━━ Material to process ━━

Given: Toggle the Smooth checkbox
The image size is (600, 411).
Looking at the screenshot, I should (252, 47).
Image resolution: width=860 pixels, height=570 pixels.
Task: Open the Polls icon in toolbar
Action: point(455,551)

━━━

> [Aim of the task] Go through the entries above and reproduce each one exactly.

> [Task solution]
Given: Toggle the Smooth checkbox
The image size is (600, 411).
Looking at the screenshot, I should (252, 47).
Image resolution: width=860 pixels, height=570 pixels.
Task: Open the Polls icon in toolbar
Action: point(455,551)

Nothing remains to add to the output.